Shaping, Painting Two New Worlds

Like cousins who have grown up apart from each other, America and Australia have an unmistakable family resemblance, even if their accents are very different.

Each is a former British colony that, as the 19th century dawned, appeared to be a vast, ripe, largely empty New World for Europeans to conquer. "In the 19th century, the promise of our planet seemed boundless, horizons limitless, and destinies manifest," says the catalog of this exhibition of more than 100 paintings from museums worldwide. The show, which began at Australia's National Gallery and now is at the Wadsworth Atheneum in Hartford (through Jan. 3), provides a chance to compare and contrast in terms of art and image.

The show gives an American and an Australian perspective on five themes: "Meeting the Land," "Claiming the Land," "In Awe of the Land," "A Landscape of Contemplation," and finally, "The Figure Defines the Landscape." (This last reflects a time when people were no longer dots in the distance but essential features of the paintings.)

Many of the earliest paintings in the exhibition are as much about science as art. Before photography relieved painting of its documentary function, artists routinely went along on scientific expeditions. Thus, when explorer Matthew Flinders set forth to circumnavigate Australia in 1801, he brought English painter William Westall along as his "topological painter."

Similarly, Henry Cheever Pratt accompanied an expedition sent out after the Mexican War to survey the new border and scope out potential sites for settlements.

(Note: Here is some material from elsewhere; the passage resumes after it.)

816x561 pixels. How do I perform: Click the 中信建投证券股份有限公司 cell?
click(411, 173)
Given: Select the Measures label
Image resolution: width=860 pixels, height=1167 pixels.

His "View from Maricopa Mountain Near the Rio Gila," included in the exhibition, shows a panoramic landscape of an area that has since become Phoenix, Ariz.

Of the early Australian paintings, some of the scenes of Aboriginals are among the most touching - given how poorly these peoples fared after the arrival of the British settlers. "Corroboree at Newcastle," by Joseph Lycett, for instance, depicts an Aboriginal ritual dance by moonlight. It was an imagined scene. (By 1820, Aboriginals had been largely driven out of the area around Newcastle, not far from Sydney.) "But it's not bad, it's a pretty close approximation, really" of what the dance would have been like, says Barbara Brinton of the education department of the National Gallery of Australia in Canberra.

The presence of Aboriginals in the Australian paintings has a counterpart in the Indians in the American paintings. And painters in both countries were inclined to sweeping panoramas and distinctive natural features. (Natural Bridge, Va., as painted by Frederic Edwin Church, for example, or Becker's "Blow-Hole, Tasman's Peninsula, Van Diemen's Land.") Artists also were inclined to read symbolism into the natural phenomena around them. "Niagara Falls, for instance, was seen as a sign of God's power," Ms. Brinton says.

WATER, indeed, was everywhere laden with symbolism: as a sign of purification and cleansing, as a sign of industrial power in an age when paddle steamers helped conquer new worlds on both continents. "It was never just the landscape. There was always some larger theme behind it," Brinton says.

This show reminds viewers how landscape painting teaches us what to look for in nature. As Simon Schama argued in his 1995 book, "Landscape and Memory," the ostensibly "natural" landscapes we see and call typical of this or that country are in fact cultural constructs: We experience certain things in the landscape because they are what our culture has told us to look for. Or, as the exhibition catalog puts it, " 'Landscape' is made in the mind."